This Week’s Reading (August #3)

Here’s a look at my reading list for the third week of August.

I have several reading lists, and I’ve written about their benefits elsewhere. One of them is my “always reading” list, containing the books and authors who have had the most profound influence on me. I always have at least one of these books open on my reading table. This week, I have three open:


  1. When I Was a Child I Read Books. Marilynne Robinson’s novel Housekeeping holds a prominent place on my “always reading” list. Robinson’s early essays, on the other hand, are dense and difficult nuts to crack. They are worth the effort, just as the view at the end of a 15-mile hike is worth the rubbery, useless legs the hike inflicts. When I’m finished with a Robinson essay, my brain usually feels as rubbery and useless.
  2. But the essays in When I Was a Child are different. They use a more lucid, accessible prose, but without losing any of their intellectual rigor. The title essay is a great tribute to the role that books play in shaping the type of person we become. In “Imagination and Community” Robinson argues that the strength of any community is proportional to its willingness to allow difference without feeling a need to force like-mindedness. This essay alone was worth the cost of the book for me. If you’re looking for some robust, fibrous, tough-minded essays written in liquid prose, check out this title. (And don’t miss Robinson’s first two novels, Housekeeping and Gilead!) Amazon: Print, Kindle


  1. The Collected Poems of Richard Wilbur. On my “always reading” list are three volumes of poetry: George Herbert’s Temple, Seamus Heaney’s Opened Ground, and Richard Wilbur’s Collected Poems. I’ve learned more practical theology from George Herbert than from anyone else. All poets seek to give their readers new eyes to see the world, but Heaney has actually taught me how this is done. And Richard Wilbur has taught me to revel in all the goodness and messiness of the stuff of this world. Herbert teaches me to be, Heaney teaches me to see, and Wilbur teaches me to be grateful for it all.
  2. After launching my latest ebook, which talks a bit about Richard Wilbur, I decided to reread my collection of his poetry from cover to cover. Wilbur organizes his Collected Poems with the most recent in the beginning. Reading this book in order allows the reader to move backward through Wilbur’s developing vision, which creates an interesting effect. The sweet cherries of maturity temper the occasional sour, shrill tone of his earlier poems. His later poetry lends flavor and balance to his earlier poems. Too few people read poetry regularly anymore. Richard Wilbur would be a good place to start. Amazon: Print, Kindle (not available)

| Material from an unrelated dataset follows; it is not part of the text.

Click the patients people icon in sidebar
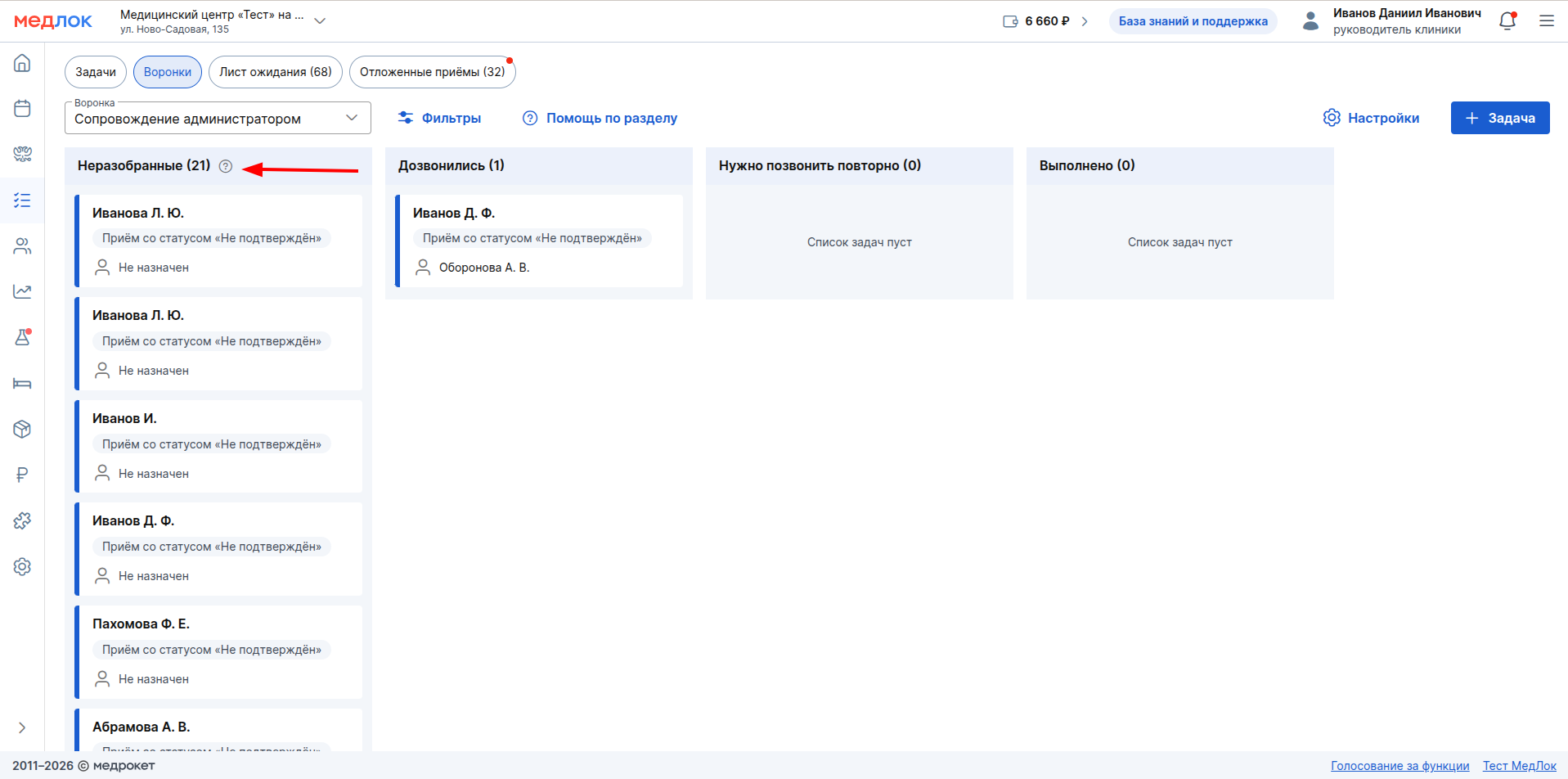click(x=22, y=245)
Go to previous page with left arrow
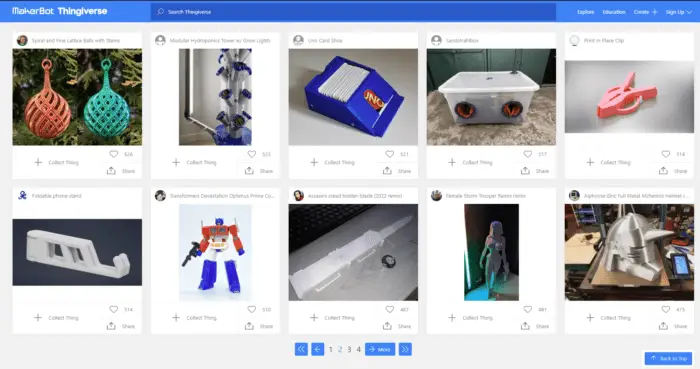Viewport: 700px width, 369px height. point(317,349)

  1. On Fairy Stories. In this remarkable essay, J.R.R. Tolkien discusses not only the nature and function of fairy tales, but also presents a cohesive theory of language, art, and literary making. Tolkien coins the term “sub-creation” to describe the process of creating the “secondary world” that is essential to fairy tales and fantasy. He also argues that by taking us to these secondary worlds, fairy stories actually aid our lives in this world by whetting our desires for what is truly desirable and strengthening us to pursue it.
  2. Finally, Tolkien explains how fairy stories always contain a “eucatastrophe,” a sudden, joyous turn that ends the story in peace. This type of ending never denies the possibility of tragedy and suffering—in fact, it often comes about through suffering. But the eucatastrophe—and fairy tales as a genre—deny the universal final defeat of goodness. Tolkien concludes his essay by pointing out that the artistic process is a glorious one because it actually assists in the “effoliation and multiple enrichment of creation.” God makes the tree of the world, and calls artists and makers of all sorts to help fill out the details.
  3. Though difficult in places, this is a brilliant essay and will repay your reading efforts a hundredfold. When you finish this essay, be sure to read Tolkien’s “Leaf, by Niggle”, a companion piece that is usually published with the essay.  I have written more about Niggle in an earlier post. Amazon: Print, Kindle (not available)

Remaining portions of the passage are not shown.